Russia ‘is succeeding’ at influence, election interference around world, McCain says
McCain also said Russia has "paid little or no penalty" for its "misbehavior."
— -- Sen. John McCain said Russia is “succeeding” at exerting influence and interfering with elections around the world, with “little or no penalty.”
“They're succeeding,” the Republican chair of the Senate Armed Services Committee told ABC News’ Martha Raddatz on “This Week” Sunday. “They’re succeeding in their dismemberment of Ukraine. They’re succeeding in exerting an enormous influence in the Middle East, which they never had before. They have succeeded in interfering with our election, and we know that they continue that in the French elections, and in other elections.”
“And, so far, they have paid little or no penalty for all of this misbehavior,” the Arizona senator said.
But McCain added that President Trump’s administration includes people who have no “illusions” about Russia.
"I think the national security team that the president has assembled is outstanding ... I hope that he listens to them because they don’t have any illusions about Vladimir Putin and Russian behavior,” McCain said.
On the U.S. investigations of Russia’s meddling in the 2016 election and possible ties between that country and Trump associates, McCain said: “We know for a fact the Russians tried to change the outcome of our election, attacking the very fundamental of democracy … We need to know how, we need to know why, and most of all we need to know what to do to prevent this kind of activity, which they continue to carry on in free nations around the world.”
Raddatz asked the McCain about an earlier interview on “This Week” of Kremlin press secretary Dmitry Peskov, in which the top aide to Russian President Vladimir Putin dismissed allegations of Russian election meddling as “slander” and “fake news.”

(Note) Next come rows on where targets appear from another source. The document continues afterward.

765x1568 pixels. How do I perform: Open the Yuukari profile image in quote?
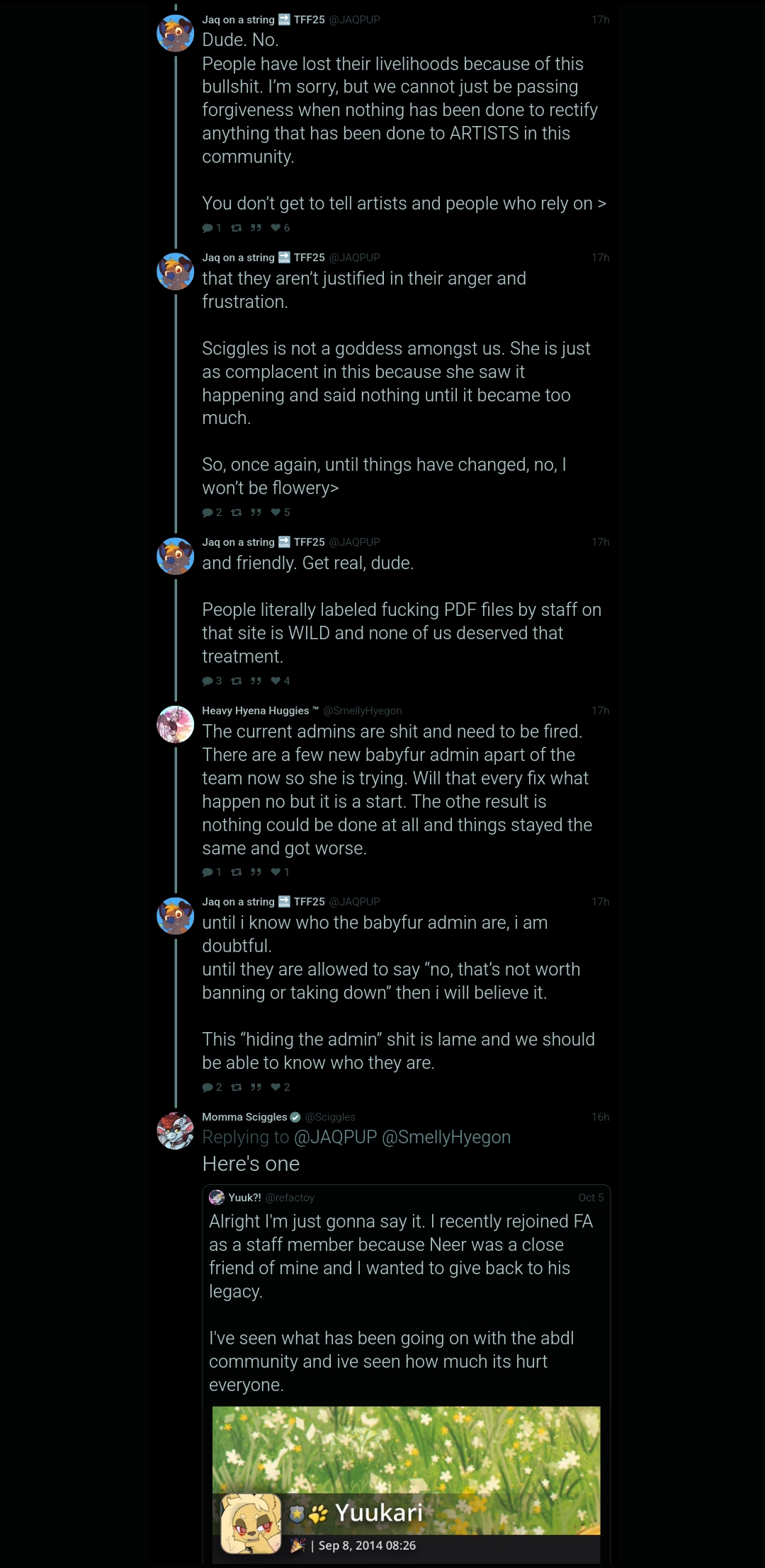tap(251, 1523)
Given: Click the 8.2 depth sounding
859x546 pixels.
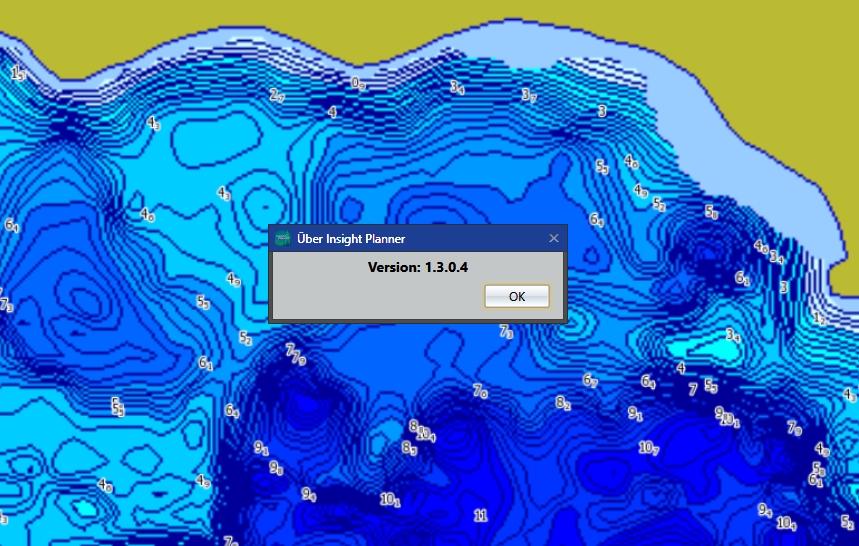Looking at the screenshot, I should (x=563, y=403).
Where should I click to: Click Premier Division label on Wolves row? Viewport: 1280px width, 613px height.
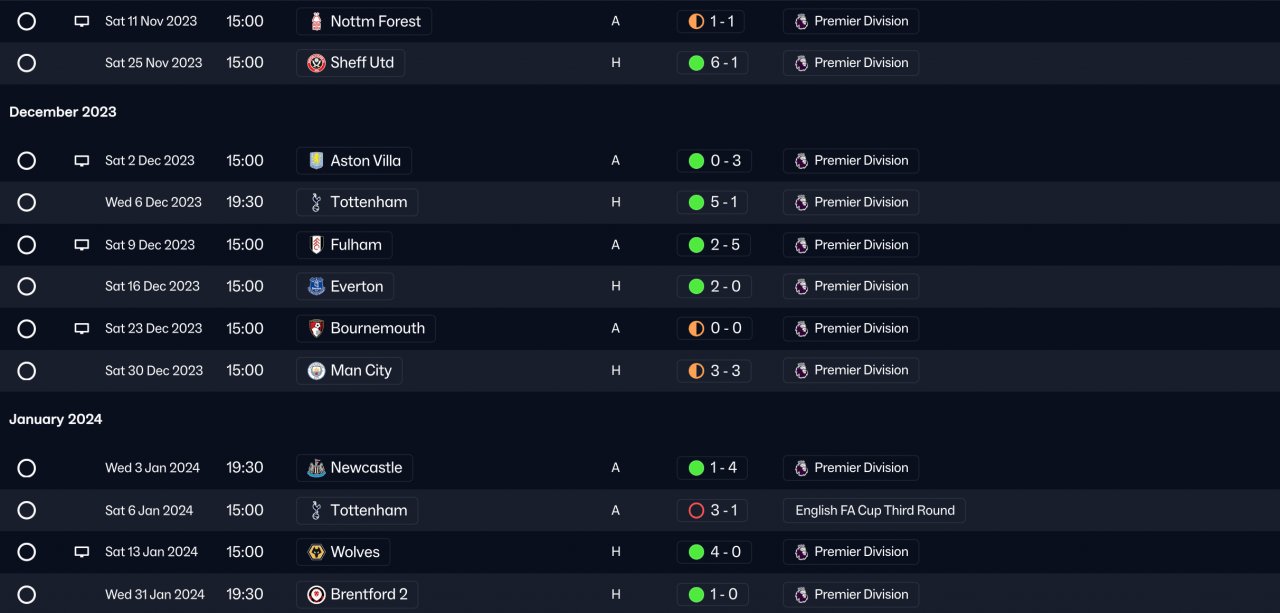[x=860, y=552]
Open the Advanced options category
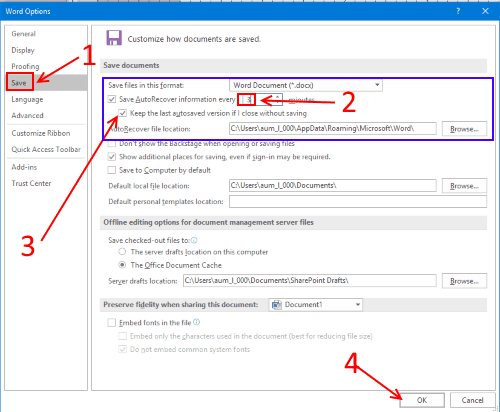 27,116
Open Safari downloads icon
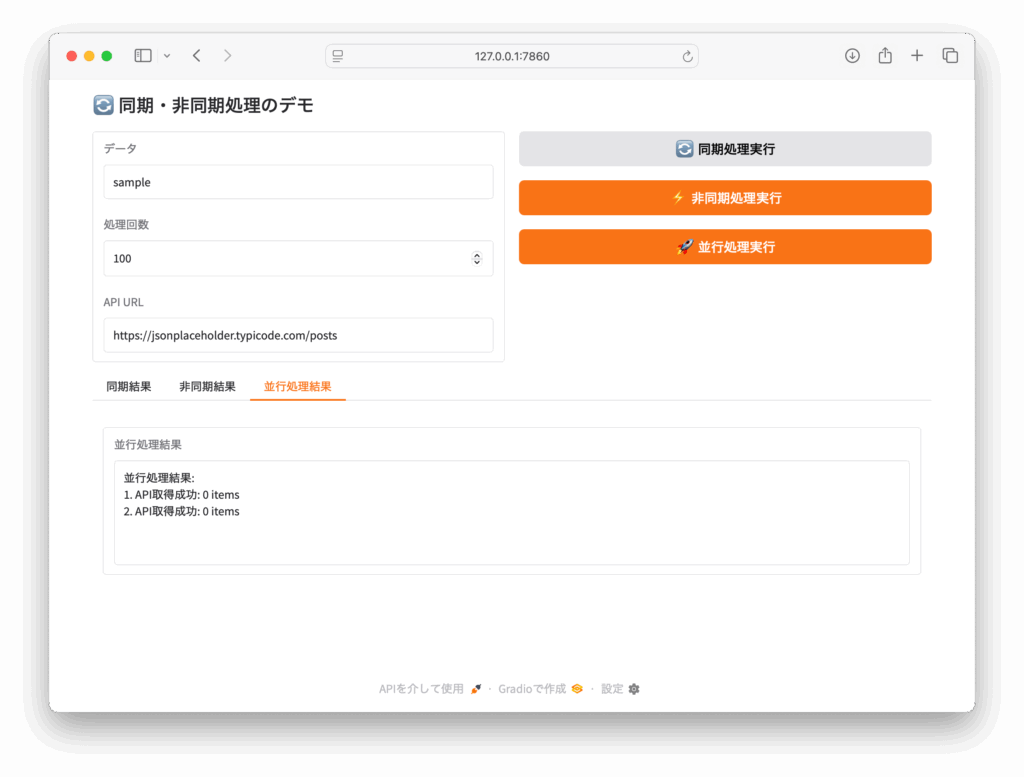Viewport: 1024px width, 777px height. (x=852, y=56)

Noting that Peskov “made no secret that Vladimir Putin preferred Donald Trump to Hillary Clinton” in the 2016 election, Raddatz asked McCain if it was possible that Russia may still be trying to help President Trump.
“I would be astounded,” McCain said in response. “But this is why we need a select committee” to investigate possible connections between Trump associates and Russia, instead of the separate investigations that are currently occurring in both the House and Senate, and by the FBI.
“Every time we turn around another shoe drops from this centipede, and we need to examine all of the aspects of it,” McCain said.
Raddatz asked McCain for his thoughts on House Intelligence Committee Chair Devin Nunes' going to the White House to receive information related to the Russia investigation, a move that White House press secretary Sean Spicer defended last week as routine and “100 percent proper.”
There is “obviously a schism between Republican and Democrats [on the House Intelligence Committee], let alone that bizarre fashion with which all of this happened,” McCain said. “If we're really going to get to the bottom of these things [on Russia], it's got to be done in a bipartisan fashion. And as far as I could tell, Congressman Nunes killed that.”
In contrast to the House panel’s probe, the senator said he was happy to see the Senate Intelligence Committee working together in a bipartisan fashion on its investigation.
"The fact is that these committees -- especially Intelligence Committees and Armed Services Committees -- we work closely together as Republicans and Democrats. We have to. It's for the good of the security of the nation and the men and women who serve us,” he said.